Circa Survive – A Dream About Love
Dass Esao Andrews für das Artwork von A Dream About Love verantwortlich zeichnet, ist nicht offensichtlich. Das passt, weil auch Circa Survive sich auf ihrer ersten EP seit The Appendage vor elf Jahren einem überraschenden stilistischen Paradigmenwechsel verschreiben.
Abseits der Pandemie mussten Circa Survive seit dem 2017-Album The Amulet auch einen Heroin-Rückfall samt neuerlichem Entzug von Sänger Anthony Green überstehen. Faktoren, die sich gravierend auf den Sound der Band ausgewirkt haben: A Dream About Love speist seinen Artrock aus Indietronica- und Dreampop- Elementen, aus sphärischen, meist elektronischen Drumbeats und elegischen Synthieschwade, die Gitarren weit hintanstellend, der Bass als schabende Konstante.
Ein wenig darf man an die Transformation von Glassjaw für Coloring Book denken, nur dass die Veränderung hier zu einer weitaus ruhigeren, viel ätherischer veranlagten Artikulation führt, die melodisch schweifend im getragenen Tempo vor allen auf atmosphärische Tiefe baut. Circa Survive vermeiden sogar jede Unmittelbarkeit, obwohl die hier gefühlt nahe an einer Green-Soloplatte arbeitende Band eigentlich leichter zugänglich und verdaulicher auftritt, als bisher.

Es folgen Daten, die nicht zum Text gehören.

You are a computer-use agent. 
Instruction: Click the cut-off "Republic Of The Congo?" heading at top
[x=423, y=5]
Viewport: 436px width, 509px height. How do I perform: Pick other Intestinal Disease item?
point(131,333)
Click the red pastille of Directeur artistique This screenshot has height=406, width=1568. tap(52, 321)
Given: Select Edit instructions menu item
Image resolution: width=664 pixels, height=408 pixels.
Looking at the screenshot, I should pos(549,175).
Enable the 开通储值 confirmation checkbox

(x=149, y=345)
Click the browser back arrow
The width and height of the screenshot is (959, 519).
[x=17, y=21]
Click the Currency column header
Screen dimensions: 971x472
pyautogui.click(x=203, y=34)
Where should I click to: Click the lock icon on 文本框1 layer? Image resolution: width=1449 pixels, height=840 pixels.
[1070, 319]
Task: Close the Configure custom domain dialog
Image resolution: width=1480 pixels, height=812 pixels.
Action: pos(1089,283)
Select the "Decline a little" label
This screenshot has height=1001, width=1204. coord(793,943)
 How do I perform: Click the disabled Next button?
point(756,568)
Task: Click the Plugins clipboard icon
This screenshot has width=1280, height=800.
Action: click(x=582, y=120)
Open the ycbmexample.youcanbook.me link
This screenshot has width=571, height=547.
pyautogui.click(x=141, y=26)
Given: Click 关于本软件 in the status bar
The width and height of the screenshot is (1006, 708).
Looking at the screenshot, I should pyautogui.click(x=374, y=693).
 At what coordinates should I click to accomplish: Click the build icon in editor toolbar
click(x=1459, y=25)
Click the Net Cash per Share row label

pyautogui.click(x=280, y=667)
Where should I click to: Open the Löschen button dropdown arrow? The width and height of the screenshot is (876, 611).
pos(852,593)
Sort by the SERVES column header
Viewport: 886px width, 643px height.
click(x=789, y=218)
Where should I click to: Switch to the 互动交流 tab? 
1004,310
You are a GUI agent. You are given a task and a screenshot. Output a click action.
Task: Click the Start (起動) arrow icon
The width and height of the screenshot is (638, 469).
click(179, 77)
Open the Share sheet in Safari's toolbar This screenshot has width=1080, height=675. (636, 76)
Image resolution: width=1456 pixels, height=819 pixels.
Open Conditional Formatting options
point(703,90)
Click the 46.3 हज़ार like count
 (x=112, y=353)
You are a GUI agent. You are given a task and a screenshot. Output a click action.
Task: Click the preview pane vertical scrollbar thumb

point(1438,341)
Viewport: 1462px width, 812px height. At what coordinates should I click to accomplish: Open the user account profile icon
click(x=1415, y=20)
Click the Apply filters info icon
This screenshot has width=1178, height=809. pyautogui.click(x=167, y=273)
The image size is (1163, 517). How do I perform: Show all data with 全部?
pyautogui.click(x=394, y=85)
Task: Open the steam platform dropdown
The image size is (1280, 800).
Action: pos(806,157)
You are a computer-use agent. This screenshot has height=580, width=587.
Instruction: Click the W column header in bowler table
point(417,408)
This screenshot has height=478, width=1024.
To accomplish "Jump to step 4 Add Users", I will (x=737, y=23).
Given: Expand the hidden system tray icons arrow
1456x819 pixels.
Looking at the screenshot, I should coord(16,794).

Dass praktisch alle finalen Auflösungen der einzelnen Songs kompositorisch auf dem selben Weg gelöst werden – die rhythmische Präsenz wird stärkere kontrastiert und enger gesteckt – ist ein Schönheitsfehler in der Zäsur, doch hält die Variation der Ausrichtung in sechs verschiedene Perspektiven die Homogenität abwechslungsreich.
In Imposter Syndrome nimmt die Gruppe symptomatisch erst spät mit unaufgeregt nach vorne stacksendem Schlagzeug und oszillierend perlenden Postrock-Gitarren an Fahrt auf, das verträumte Drift hätte irgendwann gar wie eine Dredg-Verneigung vor dem U2-Panorama wirken können, wenn der Groove trotz anziehender Intensität nicht vor allem meditativer Natur bleiben würde. Our Last Shot ist mit Drummachine und pluckenden Effekten als hypnotisch in Zeitlupe versetzter Postpunk nicht weit von der Vorstellung entfernt, die die Silversun Pickups vom Synthpop der 80er haben. Green intoniert kraftvoller, aber die mäandernde Nummer will keine zwingenden Konturen entstehen lassen, bis die Drums vorhersehbar zupacken und die Gitarren mehr Größe erzeugen.
Even Better folgt sogar noch konventionelleren Pop-Strukturen, formt seine Schemen wie eine schwül shoegazende Sommermelancholie und auch das sanfte Gone for Good knistert zum Acoustic-Folk tendierend im milde wärmenden Sonnenlicht, bevor der Kontrast aus eiliger zappelnden Drums und kontemplativ perlenden Texturen in Sleep Well bald für einen gemeinsamen Kompromiss im festeren Stand erwartungsgemäß die Auslage wechseln, inhaltlich aufwühlend.
Hinsichtlich des Songwritings scheinen sich die Möglichkeiten von Circa Survive in dieser stilistischen Justierung also (zumindest vorerst noch) im erschöpfend-überschaubaren Rahmen zu bewegen – ästhetisch steht die Optik dem Quintett aber hervorragend und ringt ihm fesselnde neue Facetten ab. Ob diese Tendenz die Stärken von Circa Survive (gerade als Band) auf Albumlänge tragen kann, muß insofern zwar bis auf weitere skeptisch beäugt werden, zumindest als kurzes Intermezzo zwischen den Langspieler bietet sich A Dream About Love aber als feine Oase an, um wieder zu sich selbst zu finden.